Much of today’s attention in the fashion tech world has turned to wearables and IoT. However, if we peel back a layer of this technology progression, we will find that we have yet to crack the mobile code.
Fashion Digital’s FD Mobile event, recently held at Digital Sandbox in the Financial District, explored those questions that are still unanswered. The “Location-Based Selling”panel featured some of the digital experts and founders focused on solving the current problems and creating new standards of commerce. We explore the key trends from their discussion below:
Discovery vs Intent
Nitin Mangtani, CEO, Predict Spring brought to light the consumer behavior patterns that now dictate the purchase process: discovery vs intent. He framed this as ‘search as intent.’
“In the new world, what if we took that query and adopted the call to action to be in line with the physical location?” posited Mangtani. “If you were at home, you would get a very different experience.”
Along these lines, the panel discussed the possibility of identifying specific products vs solely brick and mortar stores. Liza Kindred, Founder of Third Wave Fashion and panel moderator, referenced an article she read about Shazam working on a product that will identify produce in the grocery store. Though discovering a banana through your iPhone seems a bit excessive at the moment, the integration of this technology into everyday life is ripe for disruption.

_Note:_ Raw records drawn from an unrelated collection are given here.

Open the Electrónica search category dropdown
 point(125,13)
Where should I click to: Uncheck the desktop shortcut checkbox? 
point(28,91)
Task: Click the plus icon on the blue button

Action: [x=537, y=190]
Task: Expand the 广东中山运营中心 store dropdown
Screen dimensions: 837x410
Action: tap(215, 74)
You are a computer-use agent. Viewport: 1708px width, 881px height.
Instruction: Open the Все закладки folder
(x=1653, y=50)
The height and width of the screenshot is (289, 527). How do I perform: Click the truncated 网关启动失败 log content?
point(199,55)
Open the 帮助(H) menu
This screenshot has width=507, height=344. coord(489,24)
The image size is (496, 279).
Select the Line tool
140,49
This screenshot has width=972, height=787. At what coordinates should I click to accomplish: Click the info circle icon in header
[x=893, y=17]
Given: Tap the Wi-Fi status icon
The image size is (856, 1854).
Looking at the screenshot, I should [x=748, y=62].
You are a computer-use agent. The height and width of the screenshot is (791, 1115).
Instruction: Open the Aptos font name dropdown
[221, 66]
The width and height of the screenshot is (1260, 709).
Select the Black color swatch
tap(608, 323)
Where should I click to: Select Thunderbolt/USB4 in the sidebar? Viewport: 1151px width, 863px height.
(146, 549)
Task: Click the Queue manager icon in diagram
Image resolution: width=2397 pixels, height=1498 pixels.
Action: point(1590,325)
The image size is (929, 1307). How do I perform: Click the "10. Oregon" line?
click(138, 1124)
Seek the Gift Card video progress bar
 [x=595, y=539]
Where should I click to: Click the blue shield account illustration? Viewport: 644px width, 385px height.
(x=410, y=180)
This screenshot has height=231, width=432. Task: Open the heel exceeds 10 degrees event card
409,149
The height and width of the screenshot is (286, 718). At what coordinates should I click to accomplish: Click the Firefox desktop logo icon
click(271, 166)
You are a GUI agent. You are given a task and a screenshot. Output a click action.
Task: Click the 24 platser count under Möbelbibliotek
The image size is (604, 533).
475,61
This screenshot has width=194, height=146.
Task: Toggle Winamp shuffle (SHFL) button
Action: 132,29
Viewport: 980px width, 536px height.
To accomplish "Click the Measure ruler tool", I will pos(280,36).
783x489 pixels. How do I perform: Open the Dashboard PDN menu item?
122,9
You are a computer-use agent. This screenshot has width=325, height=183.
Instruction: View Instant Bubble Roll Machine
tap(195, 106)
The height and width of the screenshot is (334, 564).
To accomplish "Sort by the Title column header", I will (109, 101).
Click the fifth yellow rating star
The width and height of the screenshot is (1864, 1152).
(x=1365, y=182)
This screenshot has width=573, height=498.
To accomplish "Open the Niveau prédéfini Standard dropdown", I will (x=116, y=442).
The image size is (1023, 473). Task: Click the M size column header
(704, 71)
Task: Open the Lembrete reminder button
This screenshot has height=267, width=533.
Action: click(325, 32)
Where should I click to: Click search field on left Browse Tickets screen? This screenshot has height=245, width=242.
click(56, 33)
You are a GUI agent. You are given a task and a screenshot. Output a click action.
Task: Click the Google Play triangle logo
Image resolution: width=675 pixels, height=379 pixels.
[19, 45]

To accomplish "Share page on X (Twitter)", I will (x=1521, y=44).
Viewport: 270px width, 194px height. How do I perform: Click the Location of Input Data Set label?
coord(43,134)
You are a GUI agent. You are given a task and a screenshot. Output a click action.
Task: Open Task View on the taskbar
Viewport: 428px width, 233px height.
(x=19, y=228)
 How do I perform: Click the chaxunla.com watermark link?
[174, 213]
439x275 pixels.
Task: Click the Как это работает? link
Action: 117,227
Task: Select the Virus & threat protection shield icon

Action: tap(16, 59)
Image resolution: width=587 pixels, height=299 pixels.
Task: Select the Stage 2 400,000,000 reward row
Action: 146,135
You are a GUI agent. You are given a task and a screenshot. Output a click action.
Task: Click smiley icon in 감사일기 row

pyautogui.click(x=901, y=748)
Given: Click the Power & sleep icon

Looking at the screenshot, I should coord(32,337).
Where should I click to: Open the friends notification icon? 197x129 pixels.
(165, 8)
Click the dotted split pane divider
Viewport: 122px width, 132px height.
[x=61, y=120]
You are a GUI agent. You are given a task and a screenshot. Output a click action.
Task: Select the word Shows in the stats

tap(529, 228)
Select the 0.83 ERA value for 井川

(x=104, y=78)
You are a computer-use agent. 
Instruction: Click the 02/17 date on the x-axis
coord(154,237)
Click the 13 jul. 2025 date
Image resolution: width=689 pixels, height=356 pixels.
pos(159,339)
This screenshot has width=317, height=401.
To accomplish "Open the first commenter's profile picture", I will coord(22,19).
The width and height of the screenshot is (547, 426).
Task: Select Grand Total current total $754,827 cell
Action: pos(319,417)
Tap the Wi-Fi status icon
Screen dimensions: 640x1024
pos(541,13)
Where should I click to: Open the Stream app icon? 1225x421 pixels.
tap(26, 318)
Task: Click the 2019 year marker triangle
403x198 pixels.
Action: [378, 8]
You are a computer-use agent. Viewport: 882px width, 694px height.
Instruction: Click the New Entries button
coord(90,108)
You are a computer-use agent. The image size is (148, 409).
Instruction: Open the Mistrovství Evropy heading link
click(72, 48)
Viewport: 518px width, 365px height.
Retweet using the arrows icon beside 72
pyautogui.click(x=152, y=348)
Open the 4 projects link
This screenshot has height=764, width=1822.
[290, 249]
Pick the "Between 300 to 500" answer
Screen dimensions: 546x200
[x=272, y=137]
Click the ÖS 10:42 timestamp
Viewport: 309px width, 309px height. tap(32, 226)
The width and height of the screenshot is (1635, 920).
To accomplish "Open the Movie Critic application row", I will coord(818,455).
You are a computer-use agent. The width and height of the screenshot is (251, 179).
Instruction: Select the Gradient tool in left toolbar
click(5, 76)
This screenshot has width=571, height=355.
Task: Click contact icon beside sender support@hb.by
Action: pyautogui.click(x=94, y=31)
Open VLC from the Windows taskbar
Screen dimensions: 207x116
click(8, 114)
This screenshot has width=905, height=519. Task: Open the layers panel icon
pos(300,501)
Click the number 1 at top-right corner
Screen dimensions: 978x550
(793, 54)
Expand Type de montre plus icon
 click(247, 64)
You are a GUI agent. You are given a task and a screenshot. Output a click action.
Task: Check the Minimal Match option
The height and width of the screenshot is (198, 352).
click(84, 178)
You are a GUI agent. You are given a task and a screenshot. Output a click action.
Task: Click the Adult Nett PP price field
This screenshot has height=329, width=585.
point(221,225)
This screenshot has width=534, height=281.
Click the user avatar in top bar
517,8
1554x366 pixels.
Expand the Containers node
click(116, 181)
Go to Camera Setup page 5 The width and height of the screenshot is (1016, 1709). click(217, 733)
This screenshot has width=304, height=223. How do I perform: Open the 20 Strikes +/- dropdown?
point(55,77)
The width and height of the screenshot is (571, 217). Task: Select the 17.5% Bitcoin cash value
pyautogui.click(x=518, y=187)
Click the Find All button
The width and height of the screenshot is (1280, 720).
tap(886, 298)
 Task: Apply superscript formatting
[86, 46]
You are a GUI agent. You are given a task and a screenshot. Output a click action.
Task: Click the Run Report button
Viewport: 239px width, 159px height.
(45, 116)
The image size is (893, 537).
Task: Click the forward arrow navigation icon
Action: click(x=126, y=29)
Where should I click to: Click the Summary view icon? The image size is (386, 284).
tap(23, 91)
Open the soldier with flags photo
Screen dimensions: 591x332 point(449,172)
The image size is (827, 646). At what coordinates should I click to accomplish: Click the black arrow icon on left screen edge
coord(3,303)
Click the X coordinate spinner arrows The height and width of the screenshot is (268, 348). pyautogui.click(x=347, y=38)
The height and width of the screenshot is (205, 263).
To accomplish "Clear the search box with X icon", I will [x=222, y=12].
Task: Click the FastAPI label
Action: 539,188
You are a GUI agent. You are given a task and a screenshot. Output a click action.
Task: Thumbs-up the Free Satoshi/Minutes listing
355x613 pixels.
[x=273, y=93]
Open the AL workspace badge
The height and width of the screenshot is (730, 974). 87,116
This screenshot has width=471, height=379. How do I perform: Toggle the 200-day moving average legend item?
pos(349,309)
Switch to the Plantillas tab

Said Ethan Song, cofounder, CEO & Creative Director of Frank & Oak, “Whether it’s done through sound or NFC, the physical to digital space is where we are continuously exploring and what we are particularly interested in.”
David Sikora, Chairman of Amberleaf, and founder/former CEO of Digby, spoke about the practicality of applying these technologies. “GPS will fry a battery, while a network location is free and won’t drain the battery. On the other hand, beacons need wifi, but not everyone is always connected. If we’re going to be able to tap into location-based engagement and analytics properly, you have to think about these concepts.”
Making Payments Seamless
“Beacons are passive. NFC is active. Where they meet is the magic.”
Aditya Khurjekar, cofounder of Let’s Talk Payments, added his insights to the panel focused around mobile payment systems.
Khurjekar dove into his learnings about the intersection of radio-frequency identification (RFID) and near field communication (NFC). While RFID technology has enabled the commercial use of beacons to push notifications to mobile devices, Khurjekar was quick to point out that beacons are passive. On the other hand, he highlighted the fact that NFC requires you to take an action by bringing an enabled smartphone either in close proximity to or touching another device in order to activate an action.
“Think about the combination of the two – active plus passive. Now you can do many more things. When we see these things at scale, we will have the answer,” he said.
His experience in Kenya using their M-Pesa payments system was also a strong talking point for Khurjekar. The mobilephone-based money transfer and microfinancing service was a simple process for him to register for, even in the midst of a power outage. His takeaway from this experience was the power of being able to prove someone’s identity seamlessly, with no forms or process times required. Khurjekar believes that this technology will be more widespread in the future, changing the way we interact with payment systems.
Native App First
‘Mobile-first’ has been steadily leading the methodology among marketing professionals and developers, when it comes to building audiences. The discussion touched on the behavior patterns of consumers, and the startups that have succeeded through this approach.
“For millennials, the world starts at the iTunes store, not the browser,” said Nitin.
Brands have taken notice and are incorporating this into their strategies when possible. Sikora’s example was the acquisition of Map My Fitness by Under Armour. By creating native experiences for the consumer, adoption is more successful and a positive process.
Sikora then proposed to the audience of executives and startup attendees, “What are those things can you can fold into your business that change the experience for the customer?”
Customer Experience Above All
The e-retailer Frank & Oak opened several stores in 2013, bringing the physical and digital relationship of their product to the forefront. With the expansion from online to offline, Frank & Oak has been growing and learning what works best for them along the way.
“Finding a way for ecommerce inventory to permeate into the physical store is low-hanging fruit,” said Song. “It always seems a store is out of your size.”
This learning comes from Song’s persistent search for the best customer experience. He positions his strategy along these lines:”How does that actually enhance the customer experience? Does the customer really want self-checkout? Or do we staff the stores for one-on-one experience.”
Understanding their customer and whom they are talking to through a consistent experience is their strength in expansion.
“Our customer is the millennial customer, looking for an authentic connection,” said Song. “They’re already tapping on screens – most of our sales come from mobile and online. Our stores are there to create a community and deliver an experience.”
Song also cited their understanding of how “ownership is irrelevant.”The way people expect to consume products and content is of the streaming mindset.
“Teenagers don’t think about having a hard copy of anything and are not concerned about owning,” said Song. “Commerce is media, media is commerce. Reading an article and buying a product is turning into the same experience. Someone will crack the code for building on top of Instagram and social media. The way that you shop will resemble consuming media.”
Mobile is on its way to coming full circle and integrating seamlessly into the consumer experience. The discussions from FD Mobile highlight the New York fashion tech and e-commerce industry moving the mobile experience forward.